_Trecho apresentado:_
════════════════

Especial

Pelo direito de vestir o que quiser

Um dos legados das Olimpíadas de Tóquio, a equiparação de gênero levantou uma forte discussão: a objetificação do corpo feminino. Uma conquista que vai além das arenas esportivas

As Olimpíadas de Tóquio chegaram ao fim no último fim de semana, mas deixaram um legado quando a discussão é igualdade de gênero, dentro e fora das arenas. A participação feminina, que cresceu ao longo do tempo, somou 49% no evento deste ano. Dos 302 atletas do Comitê Olímpico do Brasil, 141 eram mulheres. E alguns feitos marcaram a competição. A equipe da Alemanha de ginástica artística saiu do convencional e optou por macacões que cobrem as pernas, em vez do tradicional collant, em movimento contra a sexualização na modalidade. Elas já haviam vestido calças compridas no Campeonato Europeu de Ginástica Artística, realizado em abril. A seleção entende que a decisão deve ser tomada com base no que as atletas sentem e querem. E depende somente disso.

“O corpo da mulher sempre foi controlado e gerenciado pela sociedade, pela família, pelos relacionamentos amorosos e pensado para fins de reprodução”, analisa a psicóloga e psicanalista Katia Tarouquella, do Departamento de Psicologia da Universidade de Brasília (UnB). Para ela, a escolha das ginastas alemãs pauta ousadia e tira o corpo feminino de um lugar de encenação. Katia justifica: “Parece existir um ideal, que é o que a plateia quer. Como se fosse um corpo colocado em cena para ser visto”. Para a especialista, existem questões de ordem biológica e subjetiva que deveriam deixar a mulher escolher mais.

A psicóloga explica o quanto o corpo, no esporte competitivo, parece deixar de pertencer às atletas. “O que levanta uma questão sobre as histórias de abuso, como da Simone Biles. Além disso, há a Lei Joanna Maranhão, que nasce, no contexto do esporte, da violência e do silenciamento. Nesse caso, tem essa ideia da apropriação do corpo da menina pelo treinador.”

Com que corpo eu vou?

════════════════

_Material fornecido:_
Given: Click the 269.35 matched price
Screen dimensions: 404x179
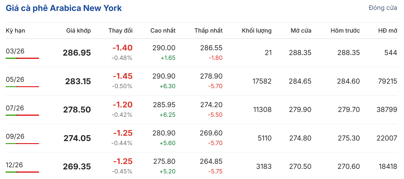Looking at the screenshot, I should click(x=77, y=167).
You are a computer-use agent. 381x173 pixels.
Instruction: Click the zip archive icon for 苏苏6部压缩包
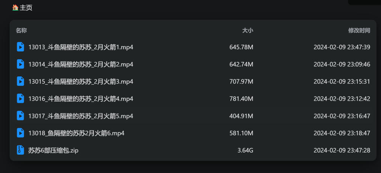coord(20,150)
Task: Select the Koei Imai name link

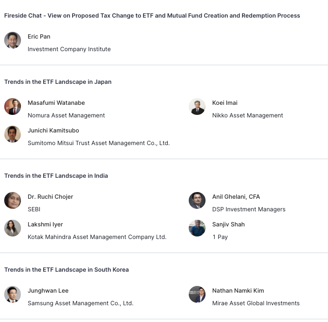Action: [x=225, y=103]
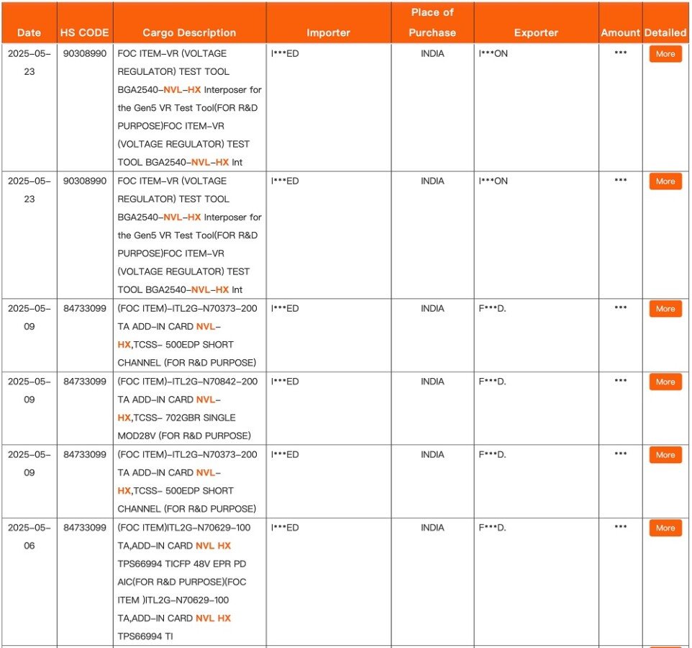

════════════════

_Sobre a tarefa:_ Reproduza fielmente a parte do texto sobre as Olimpíadas de Tóquio que começa em “A psicóloga explica” e vai até “corpo eu vou?”.

_Resposta ao exercício:_
A psicóloga explica o quanto o corpo, no esporte competitivo, parece deixar de pertencer às atletas. “O que levanta uma questão sobre as histórias de abuso, como da Simone Biles. Além disso, há a Lei Joanna Maranhão, que nasce, no contexto do esporte, da violência e do silenciamento. Nesse caso, tem essa ideia da apropriação do corpo da menina pelo treinador.”

Com que corpo eu vou?